Exercise set
- a) Translate this sentence from the forum thread into Spanish: "Where are old men like ourselves to go, Don?"
- b) Carry on the forum thread about the nation's founders and its direction, picking up right after its final sentence.

I dare say the founders could never have imagined this once great, Christian nation would stray so far from the truth, and that men like Roy Moore would be viewed as wrong or extreme.

Where are old men like ourselves to go, Don?


----------



## Slippy (Nov 14, 2013)

Denton, 

Where do we go, you ask? Theoretically, I view our journey/mission, is to re-educate the next generation. To help them learn the Truth about our Great Country and the Model that our Founders laid before us. You already do that, we just need more like minded people. 

(And on a side note, allowing our "young people" to get away with piss poor communication skills is totally counter-productive to our journey...)


----------



## rice paddy daddy (Jul 17, 2012)

Slippy said:


> Denton,
> 
> Where do we go, you ask? Theoretically, I view our journey/mission, is to re-educate the next generation. To help them learn the Truth about our Great Country and the Model that our Founders laid before us. You already do that, we just need more like minded people.
> 
> (And on a side note, allowing our "young people" to get away with piss poor communication skills is totally counter-productive to our journey...)


I successfully imparted to my own children a love of country, love for the Constitution, the ideals of Duty Honor Country, if you want something work for it, no one owes you anything, in fact the only thing this country owes you is to get out of your way so you can achieve or fail on your own.

Data lines

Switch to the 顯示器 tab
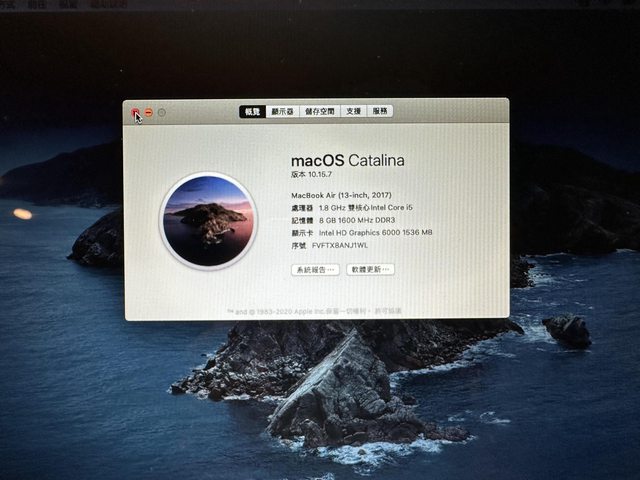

--

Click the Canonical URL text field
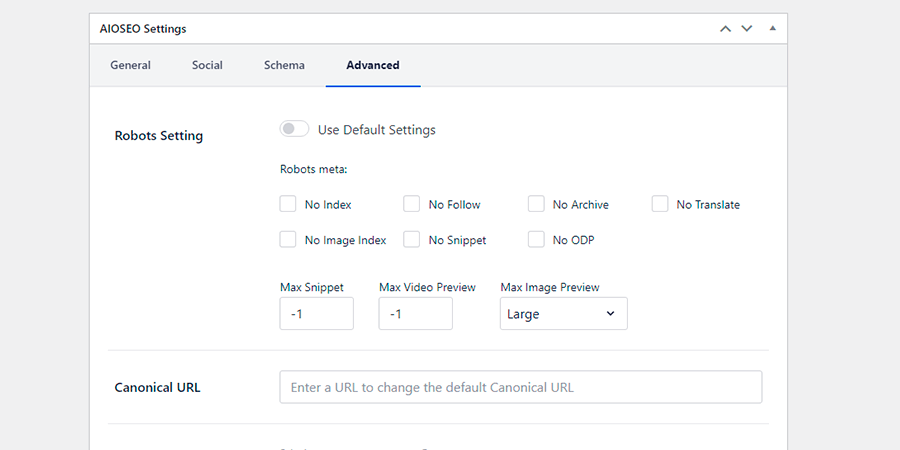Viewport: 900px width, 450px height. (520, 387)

The responses
- a) ¿Adónde han de ir hombres viejos como nosotros, Don?

- b)
And my two grown daughters are conservative right wingers.


----------



## ltcmas (Nov 18, 2014)

Actually if one has had phonics it can be understood..but does need more English training....or turn on spell check


----------



## NotTooProudToHide (Nov 3, 2013)

Troll alert!!!!!!!!!!!!!


----------



## Diver (Nov 22, 2014)

Well, that convinces me this forum is not safe for children.


----------



## theyoungbuck (Feb 24, 2015)

I don't care if you believe me or agree with me this is my opinion so if u don't like it oah well and thanks baglady for showing me spell check  have a nice day


----------



## Slippy (Nov 14, 2013)

theyoungbuck said:


> I don't care if you believe me or agree with me this is my opinion so if u don't like it oah well and thanks baglady for showing me spell check  have a nice day


How many pushups did you do today?


----------



## theyoungbuck (Feb 24, 2015)

50 push-ups 50 sit-ups and 20 pull-ups


----------



## theyoungbuck (Feb 24, 2015)

that's my morning routine


----------



## Sasquatch (Dec 12, 2014)

Denton said:


> No. He is performing at a level unacceptable for even his advertised age; assuming he is telling you the truth about his age. Pretending he is performing well does him no good at all.
> 
> Now, look at his "mistakes." They are not true grammatical mistakes. They are obviously the "mistakes" made by someone who is attempting to give you the impression they are twelve, but are lacking in the language skills necessary to pull off such a ruse.
> 
> Some folks are being duped, here.


Well, if he is a troll and trying to dupe people I will give him credit for being thorough. His album below screams 12 year old to me.

http://www.prepperforums.net/forum/members/8930-albums111.html


----------



## MI.oldguy (Apr 18, 2013)

What?.


----------



## Maine-Marine (Mar 7, 2014)

ARDon said:


> well their was a article written by a liberal blogger demonizing preppers as UnAmerican & we are trying to take over the country & government. LOL I do not mean to high jack the thread , but has some baring on the topic.
> Addicting Info ? ?Doomsday Preppers? Are Prepared To Take Up Arms Against The Government (VIDEO)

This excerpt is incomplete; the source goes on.